Entries supplied Start Marker

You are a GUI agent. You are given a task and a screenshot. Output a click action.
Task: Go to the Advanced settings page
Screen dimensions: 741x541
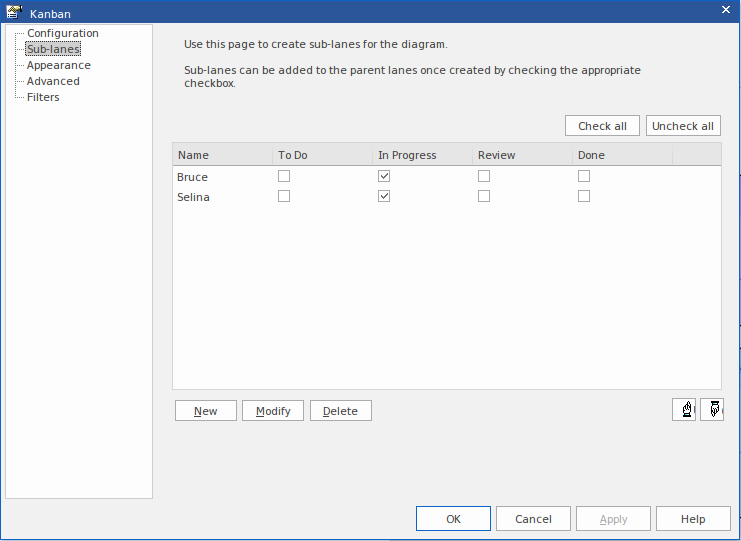pyautogui.click(x=53, y=81)
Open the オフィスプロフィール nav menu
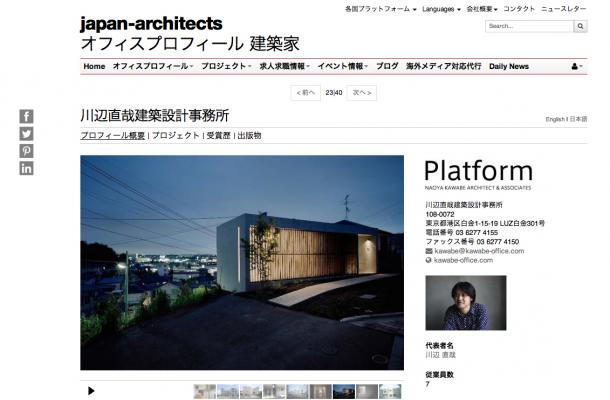This screenshot has height=400, width=610. point(153,66)
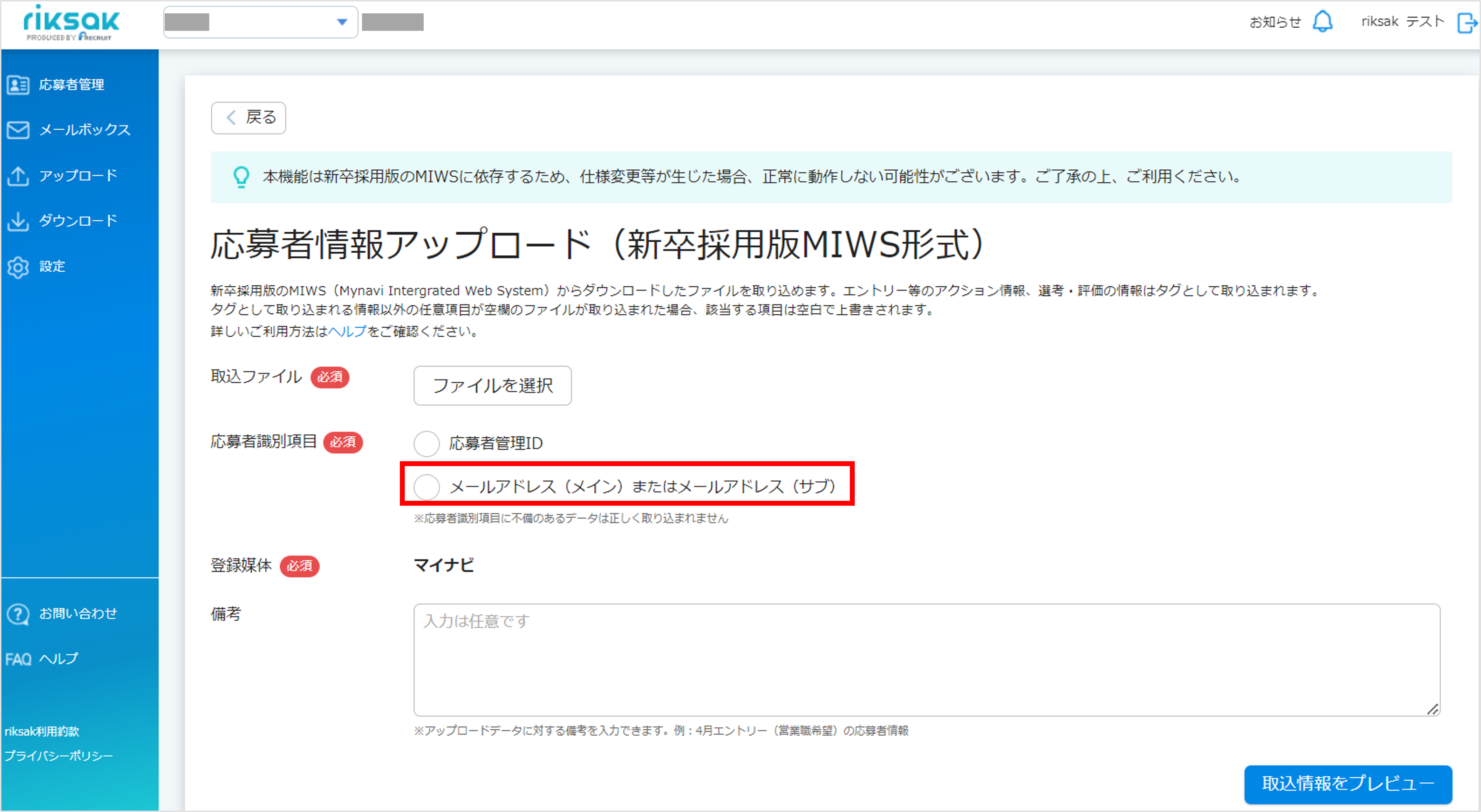
Task: Open riksak利用約款 in sidebar
Action: pyautogui.click(x=42, y=731)
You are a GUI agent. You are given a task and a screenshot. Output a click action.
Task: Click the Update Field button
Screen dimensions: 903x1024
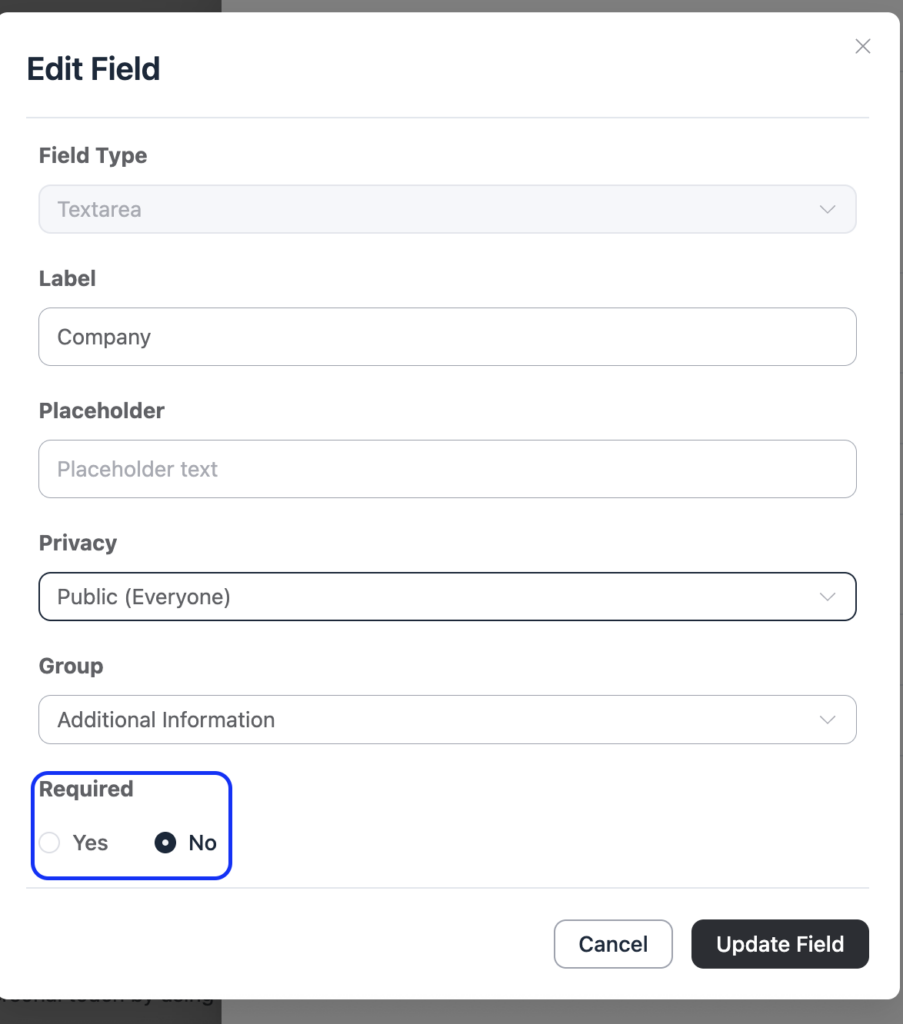coord(780,943)
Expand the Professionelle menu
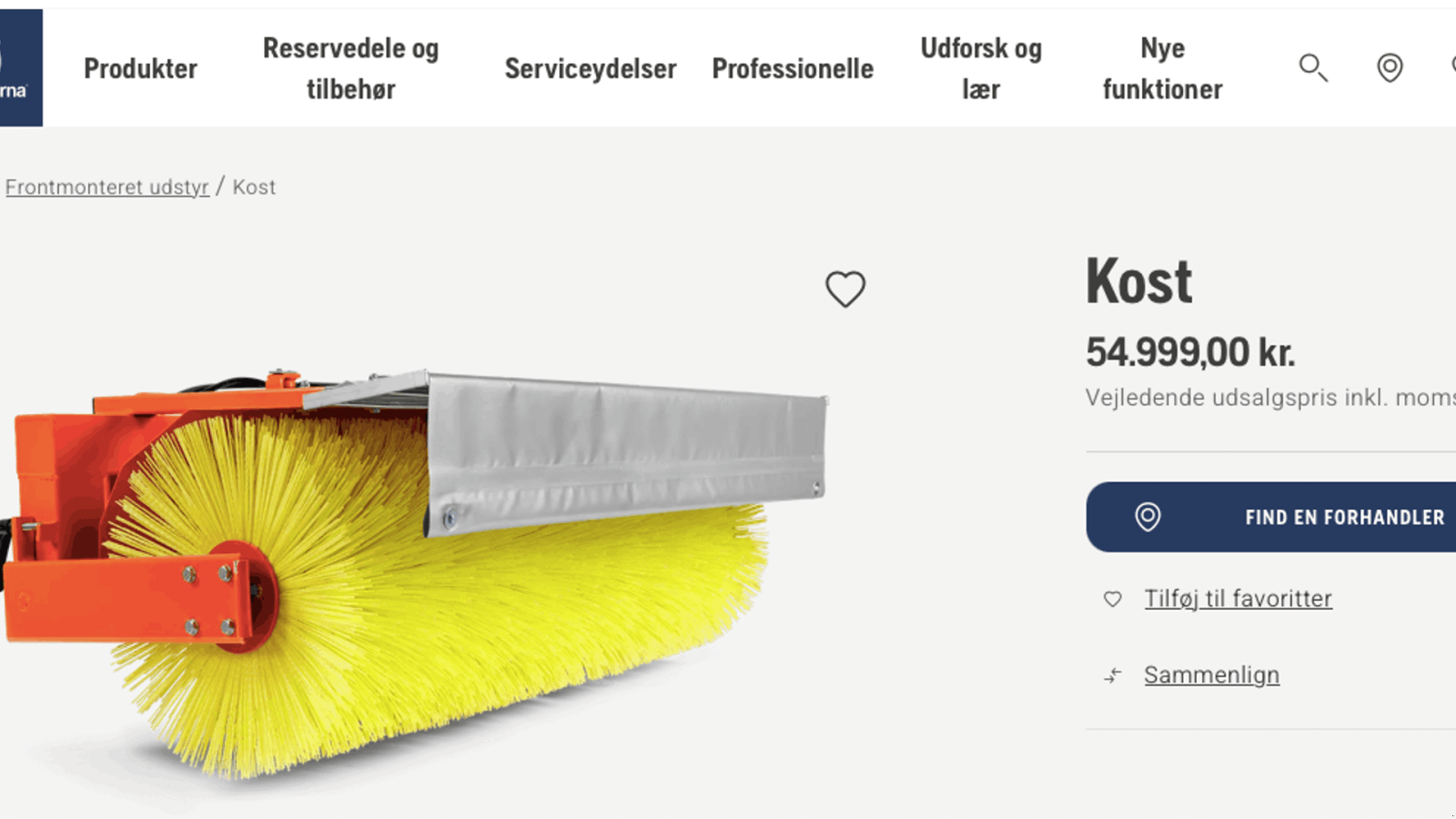Viewport: 1456px width, 819px height. tap(793, 68)
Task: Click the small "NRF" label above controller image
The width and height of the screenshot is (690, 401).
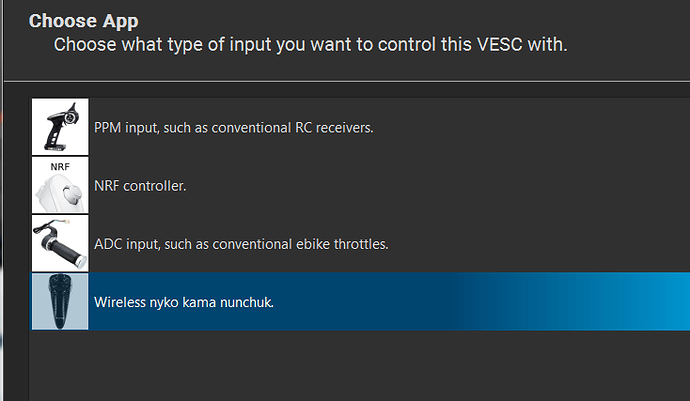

Entries supplied End Marker

→ Exercise goal: Could the listing above be printed again in full, with every picture omitted?

→ Answer space:
You are a GUI agent. You are given a task and a screenshot. Output a click action.
Task: Go to the Advanced settings page
Screen dimensions: 741x541
pyautogui.click(x=53, y=81)
Open the オフィスプロフィール nav menu
This screenshot has height=400, width=610. point(153,66)
Task: Open riksak利用約款 in sidebar
Action: pyautogui.click(x=42, y=731)
You are a GUI agent. You are given a task and a screenshot. Output a click action.
Task: Click the Update Field button
Screen dimensions: 903x1024
coord(780,943)
Expand the Professionelle menu
Viewport: 1456px width, 819px height. tap(793, 68)
Task: Click the small "NRF" label above controller image
The width and height of the screenshot is (690, 401).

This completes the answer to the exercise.